ABSTRACT

A very large amount of clinical and basic research supports our current understanding that there are two major types of diabetes, termed type 1 diabetes and type 2 diabetes. The underlying pathophysiologic disease processes for these are usually thought to be markedly different. The disease process in classical type 1 patients is believed to be autoimmune in nature, whereas the disease process in classical type 2 is not autoimmune (1-3). In 1974, two separate groups of investigators discovered that islet cell antibodies (ICAs) were common in the sera of patients with type 1 diabetes, and this provided strong evidence that the -cell lesion of type 1 diabetes was autoimmune in nature (4,5); autoimmune -cell destruction leads to insulin deficiency; and circulating autoantibodies, such as autoantibodies to islet cell cytoplasm and/or to glutamic acid decarboxylase 65 (GAD65; GADA) and/or to the intracytoplasmatic domain of the tyrosine phosphatase-like protein IA-2 (IA-2A), are markers of this process.
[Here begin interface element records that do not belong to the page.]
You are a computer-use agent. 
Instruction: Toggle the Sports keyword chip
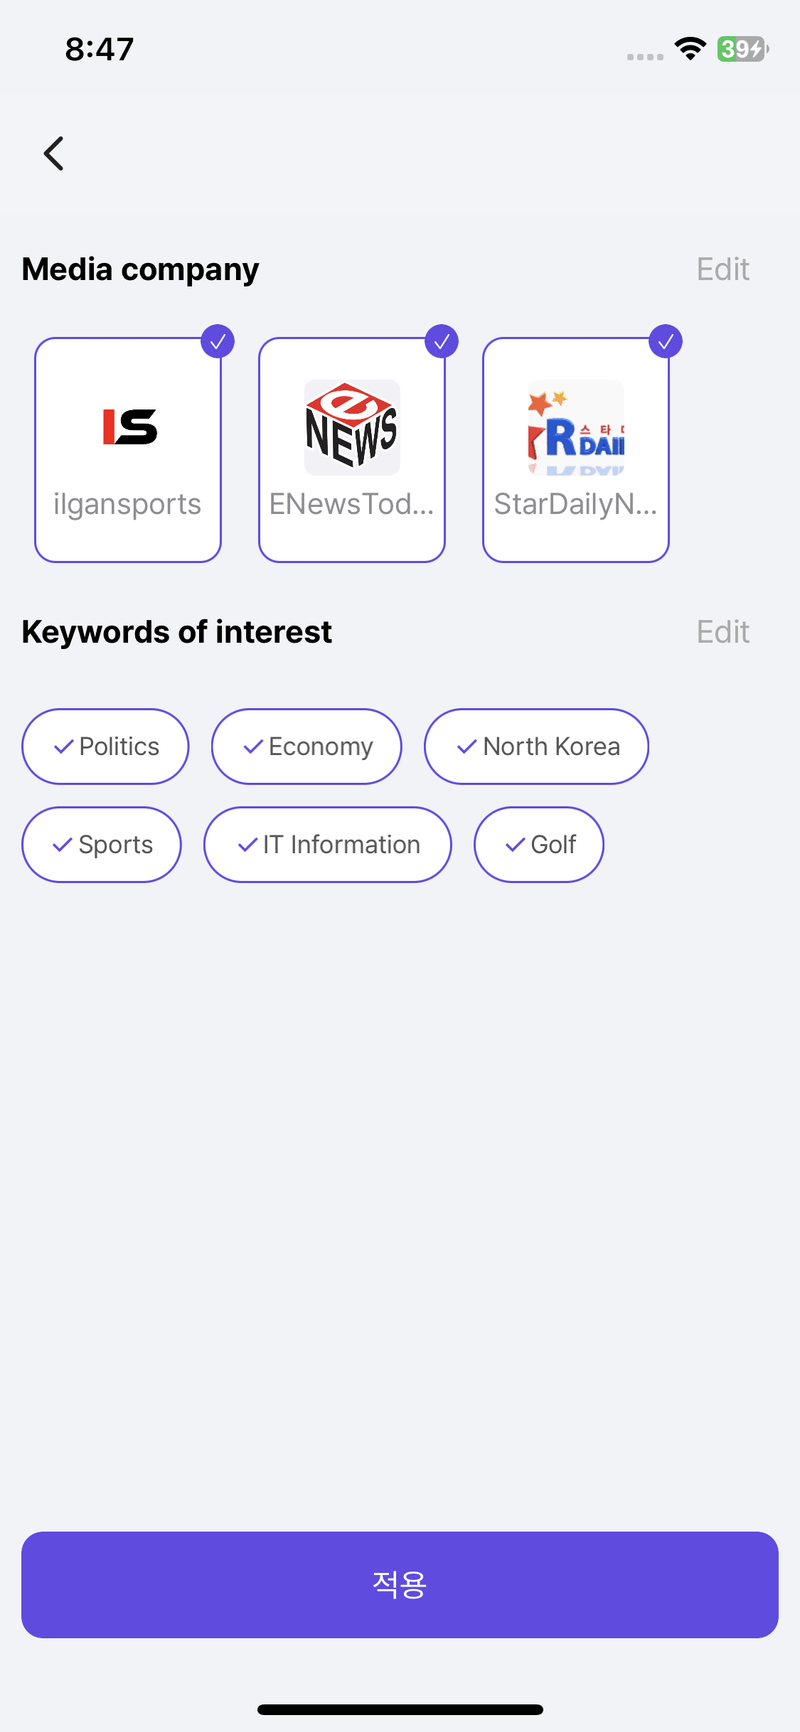101,845
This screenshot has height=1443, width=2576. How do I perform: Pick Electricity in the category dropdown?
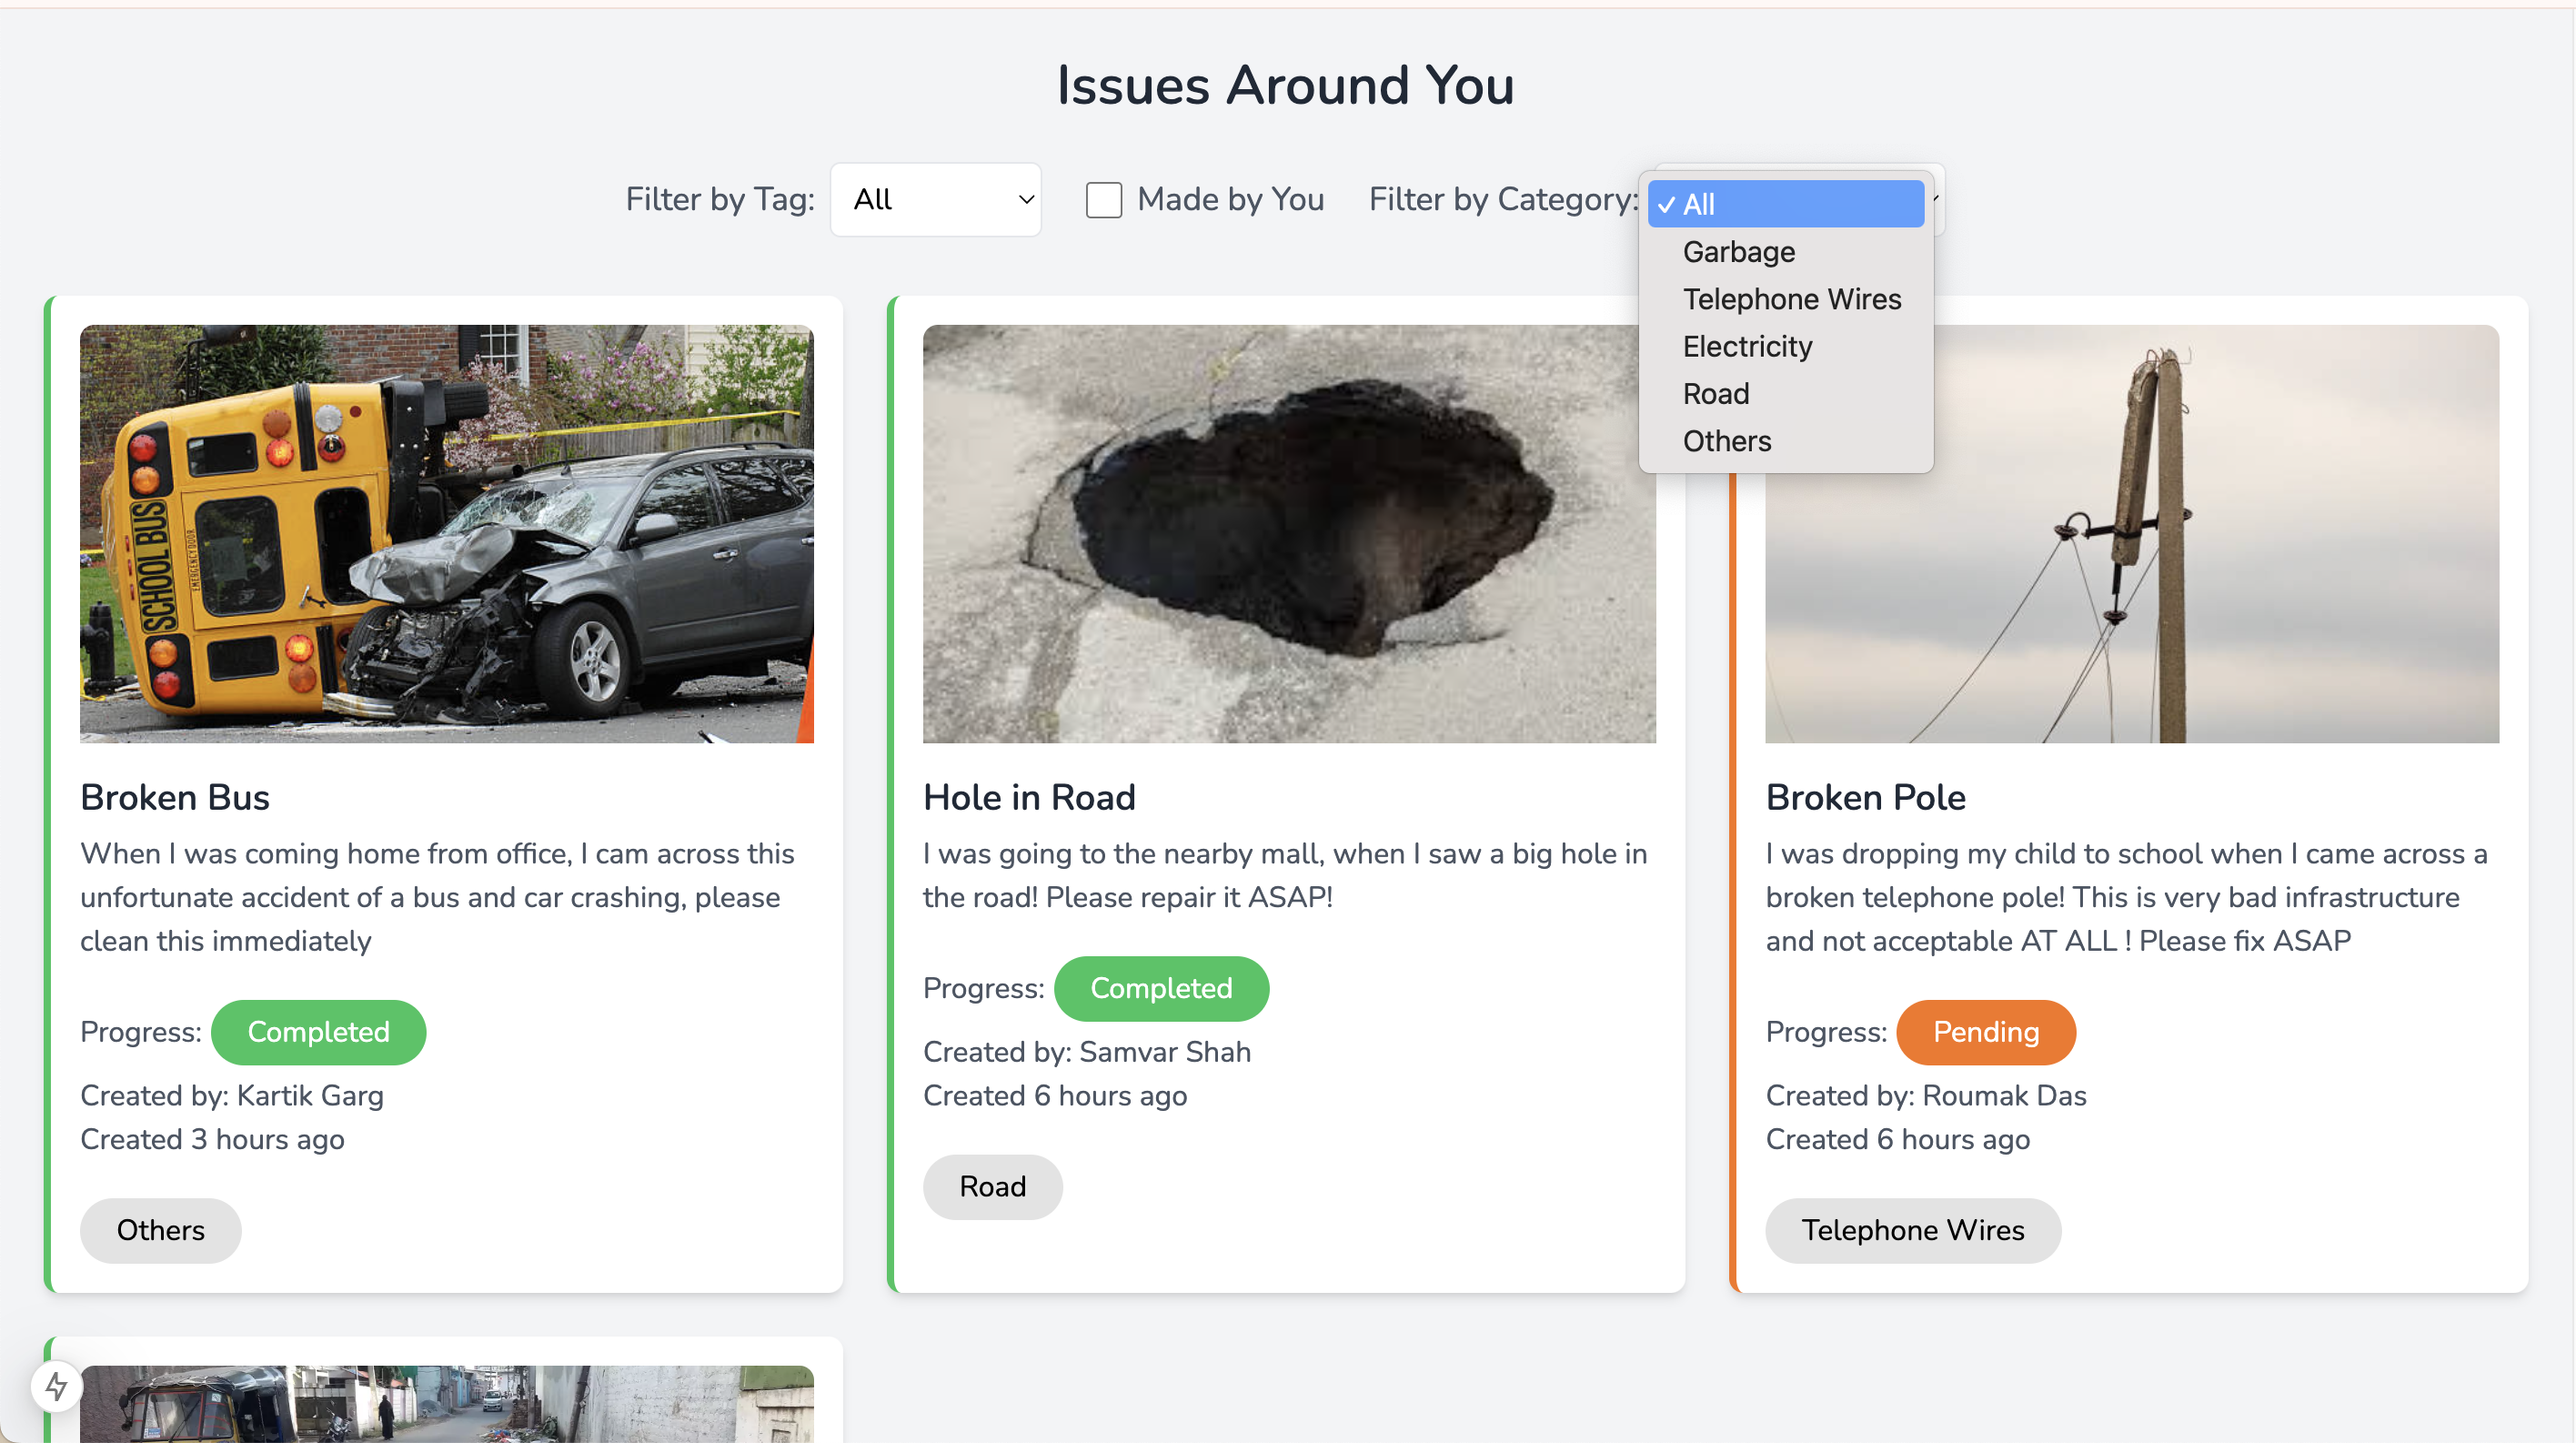[x=1746, y=346]
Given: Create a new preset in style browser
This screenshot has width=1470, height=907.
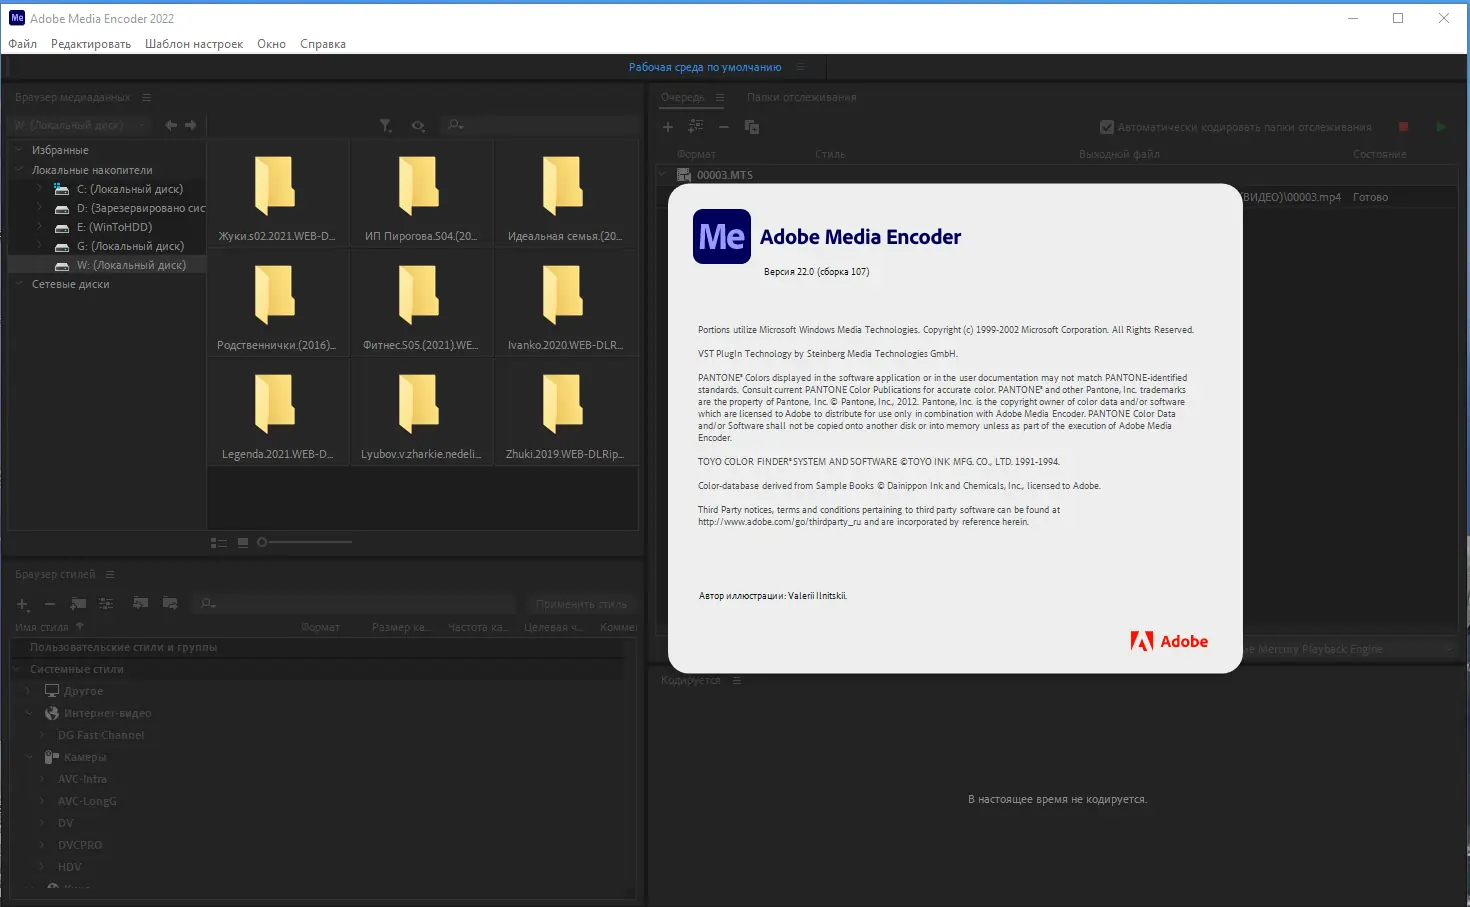Looking at the screenshot, I should pos(22,604).
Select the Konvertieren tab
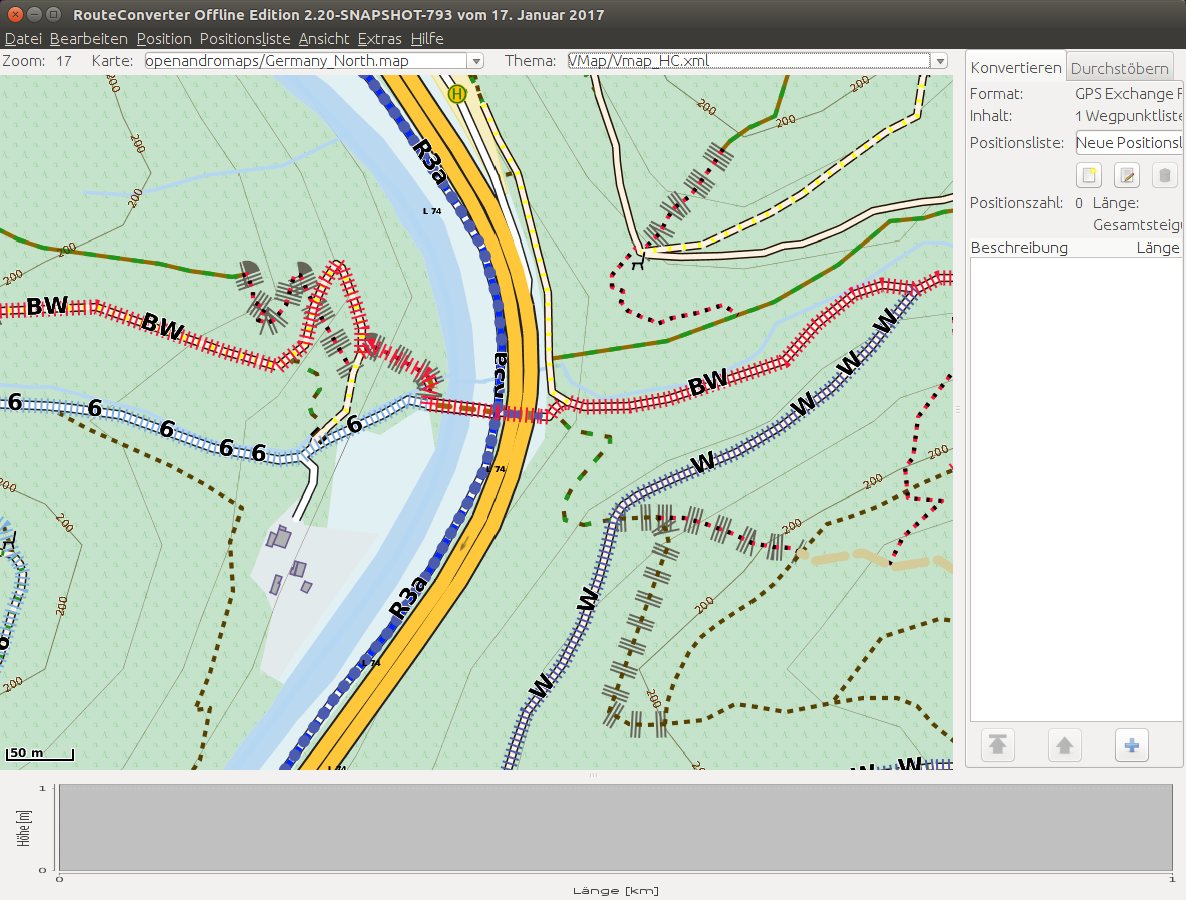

However, in clinical practice, the diagnosis of type 1 and type 2 diabetes is made phenotypically using variables such as age at onset, apparent abruptness of onset of hyperglycemia, presence of ketosis, degree of obesity (especially central and intra-abdominal), prevalence of other autoimmune diseases, and apparent need for insulin replacement. This clinical distinction is recognized to be imperfect (6,7). Our ability to distinguish the type 1 versus the type 2 disease process also has limitations due to genetic (8), immunologic (9), and functional complexity (10). There are no reliable markers for type 2 diabetes and therefore the absence of markers or manifestations of type 1 diabetes is frequently taken as indicating type 2 diabetes.